The Paris Agreement was signed by the involved parties in 2015; however, since then, the UK government has paid £3.2 billion of public money to North Sea oil and gas companies. Each company receives hundreds of millions of pounds worth of subsidies every year through reliefs on reduced tax rates and allowances and decommissioning offshore installations. Between 2015 and 2019, BP received a whopping net £675 million from the government after tax while Canadian Natural Resources received £584 million. The UK government gave more money to oil companies than it received in tax during 2015/16 and 2016/17. However, the public does not support these decisions. Uplift revealed that in a poll, nearly two-thirds of the UK population believe that the money going towards North Sea oil and gas should go to low-carbon industries such as solar power.

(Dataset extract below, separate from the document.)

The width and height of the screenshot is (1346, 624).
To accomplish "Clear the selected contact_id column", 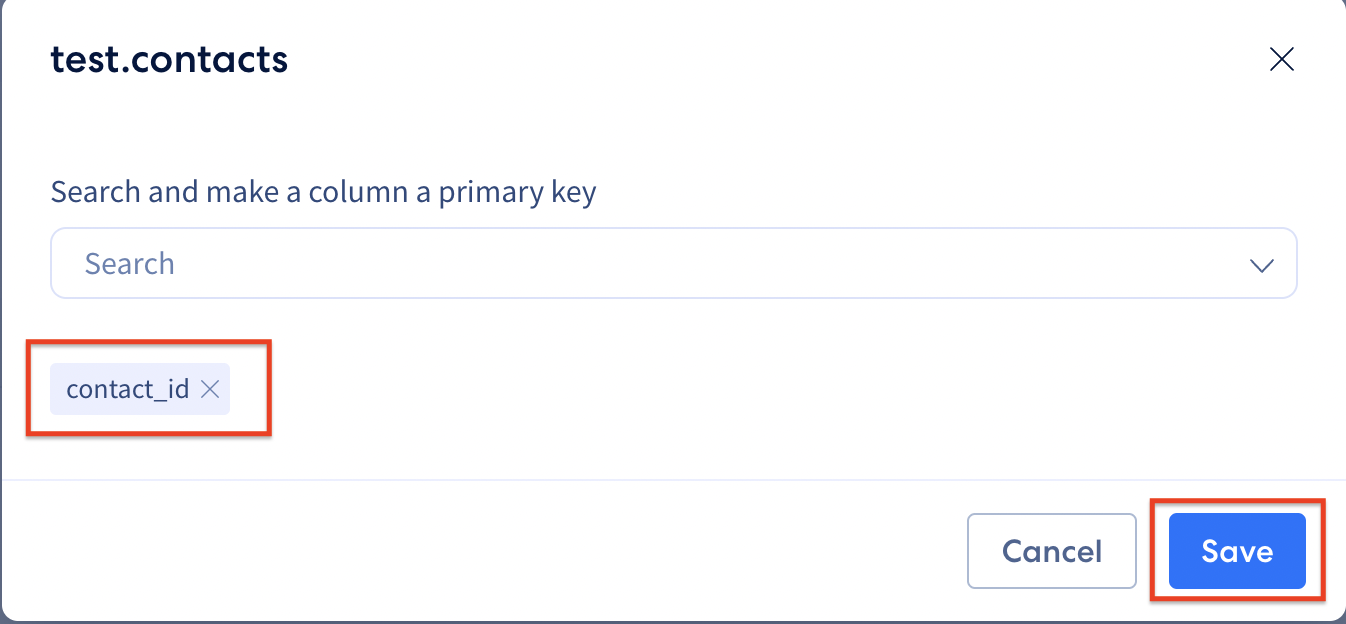I will pyautogui.click(x=209, y=390).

The 1998 Petroleum Act has “the objective of maximising the economic recovery of UK petroleum”. The campaigners argue that the Act intends to ensure cost-effective production, which maximises the long-term value of oil and gas. The case claims that through financial support provided by the UK government from the tax regime, recovery of oil and gas is possible, however, it is economic to the operator and not the UK as a whole. They state that the strategy is inconsistent with the idealised Net Zero target, and uneconomic fossil fuel is being extracted, releasing a greater volume of greenhouse gases. The commitments the government has made to tackle climate change are not being taken seriously.

As mentioned, the tax regime makes the UK the most profitable country globally for oil and gas companies to develop big projects. In 2019, the tax for each barrel of oil in the UK was $1.72, while in Norway, it was $21.35. Decommissioning relief for removing hundreds of old wells, rigs, and pipelines is arguably the most significant subsidy, allowing companies to offset against past, current, and future profits. This allowed companies to claim back £500 million from the UK government during 2019/20, costing the government over £18 billion.

Continued extraction of fossil fuel reserves will not sustain the global goal of limiting warming to 1.5 degrees. If governments are serious about climate action, they need to make crucial decisions that will fundamentally change how we operate. We look forward to seeing how the case progresses!